Evans knew this, even as she argued cogently against MAGA Christianity. Yet, she (mostly) managed to maintain an attitude of resilience, cheerfulness, and open-heartedness toward her erstwhile opponents. She would have asked along with Jen Hatmaker: “So many people gathered under these problematic umbrellas are, to put it succinctly, my beloveds. How do I reject the systems without disparaging the people I love?”

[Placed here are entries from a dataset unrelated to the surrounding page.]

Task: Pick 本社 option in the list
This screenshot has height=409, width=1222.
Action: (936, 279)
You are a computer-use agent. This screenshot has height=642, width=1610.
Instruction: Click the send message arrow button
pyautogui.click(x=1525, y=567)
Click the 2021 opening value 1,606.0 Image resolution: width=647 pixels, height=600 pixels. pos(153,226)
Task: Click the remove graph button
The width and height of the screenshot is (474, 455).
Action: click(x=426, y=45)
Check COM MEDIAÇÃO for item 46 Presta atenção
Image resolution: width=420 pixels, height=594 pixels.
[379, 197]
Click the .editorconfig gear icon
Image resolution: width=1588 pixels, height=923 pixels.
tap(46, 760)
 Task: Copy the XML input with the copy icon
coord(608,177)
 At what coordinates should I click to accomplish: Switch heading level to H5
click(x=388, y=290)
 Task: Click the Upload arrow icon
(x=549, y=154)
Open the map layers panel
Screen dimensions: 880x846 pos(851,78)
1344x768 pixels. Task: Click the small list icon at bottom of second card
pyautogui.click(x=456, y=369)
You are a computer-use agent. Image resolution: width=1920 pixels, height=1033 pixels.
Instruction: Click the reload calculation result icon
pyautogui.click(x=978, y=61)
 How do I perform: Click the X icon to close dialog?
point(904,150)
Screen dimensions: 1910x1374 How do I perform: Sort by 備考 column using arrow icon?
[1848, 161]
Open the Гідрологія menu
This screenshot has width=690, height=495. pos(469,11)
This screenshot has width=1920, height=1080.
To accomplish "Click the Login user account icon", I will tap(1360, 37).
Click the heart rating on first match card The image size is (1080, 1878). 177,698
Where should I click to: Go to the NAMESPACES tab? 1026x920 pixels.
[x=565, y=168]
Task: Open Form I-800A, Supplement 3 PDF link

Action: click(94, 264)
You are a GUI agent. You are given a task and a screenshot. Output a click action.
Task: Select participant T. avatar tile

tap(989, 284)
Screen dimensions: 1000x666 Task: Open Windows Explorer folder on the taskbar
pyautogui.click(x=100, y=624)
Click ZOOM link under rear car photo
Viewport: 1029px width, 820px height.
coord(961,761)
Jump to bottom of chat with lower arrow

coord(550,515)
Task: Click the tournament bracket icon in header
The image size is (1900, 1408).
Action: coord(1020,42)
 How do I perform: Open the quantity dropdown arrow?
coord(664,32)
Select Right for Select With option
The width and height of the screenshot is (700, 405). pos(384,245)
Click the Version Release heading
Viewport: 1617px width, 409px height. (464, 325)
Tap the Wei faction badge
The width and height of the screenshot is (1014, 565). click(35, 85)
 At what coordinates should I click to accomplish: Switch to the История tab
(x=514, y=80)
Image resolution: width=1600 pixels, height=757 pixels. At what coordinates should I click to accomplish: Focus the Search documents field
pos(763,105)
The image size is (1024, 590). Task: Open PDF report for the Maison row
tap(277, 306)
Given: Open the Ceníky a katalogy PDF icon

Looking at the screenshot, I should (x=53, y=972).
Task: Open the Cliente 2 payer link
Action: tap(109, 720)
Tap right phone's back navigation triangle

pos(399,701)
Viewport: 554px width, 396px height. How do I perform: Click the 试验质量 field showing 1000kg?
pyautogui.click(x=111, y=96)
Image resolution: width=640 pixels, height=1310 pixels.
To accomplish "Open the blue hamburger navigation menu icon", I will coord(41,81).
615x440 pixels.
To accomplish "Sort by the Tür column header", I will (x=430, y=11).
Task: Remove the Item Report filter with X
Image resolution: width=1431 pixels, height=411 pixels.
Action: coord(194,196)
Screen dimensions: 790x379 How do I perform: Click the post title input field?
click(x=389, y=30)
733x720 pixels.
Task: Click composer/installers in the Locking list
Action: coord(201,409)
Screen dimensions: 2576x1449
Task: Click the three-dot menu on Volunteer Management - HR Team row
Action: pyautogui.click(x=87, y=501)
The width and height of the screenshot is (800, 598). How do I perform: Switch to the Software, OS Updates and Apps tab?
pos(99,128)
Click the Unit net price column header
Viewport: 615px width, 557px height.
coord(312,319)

Perhaps Christians in these circumstances are called on to develop and practice the virtue of magnanimity. Not the aristocratic Greek version that haughtily regards one’s opponents as too insignificant to be bothered by, but a Christian version rooted in humility that sees them as fellow fallible humans loved and forgiven by God. As Dietrich Bonhoeffer reminds us, “The only fruitful relation to human beings … is love, that is, the will to enter into and to keep community with them.”

But such loving magnanimity must be grounded in a sober grasp of the reality we are facing; and human social reality is always shaped by history. Hence, we need books like Kristin Kobes Du Mez’s forthcoming Live Laugh Love: The Secret History of White Christian Women and the World They Made (September 2026; available for pre-order), which promises to be a worthy successor to her Jesus and John Wayne: How White Evangelicals Corrupted a Faith and Fractured a Nation (2021).
Above all, of course, we need to represent a winning expression of the Gospel, what Evans would call a “wholehearted faith” – one that is not shackled to prideful nationalism and the politics of resentment, but rather one that is defined by generosity, vulnerability, inclusion, and a commitment to truth and reality – a world of faith that we need not rue being a part of.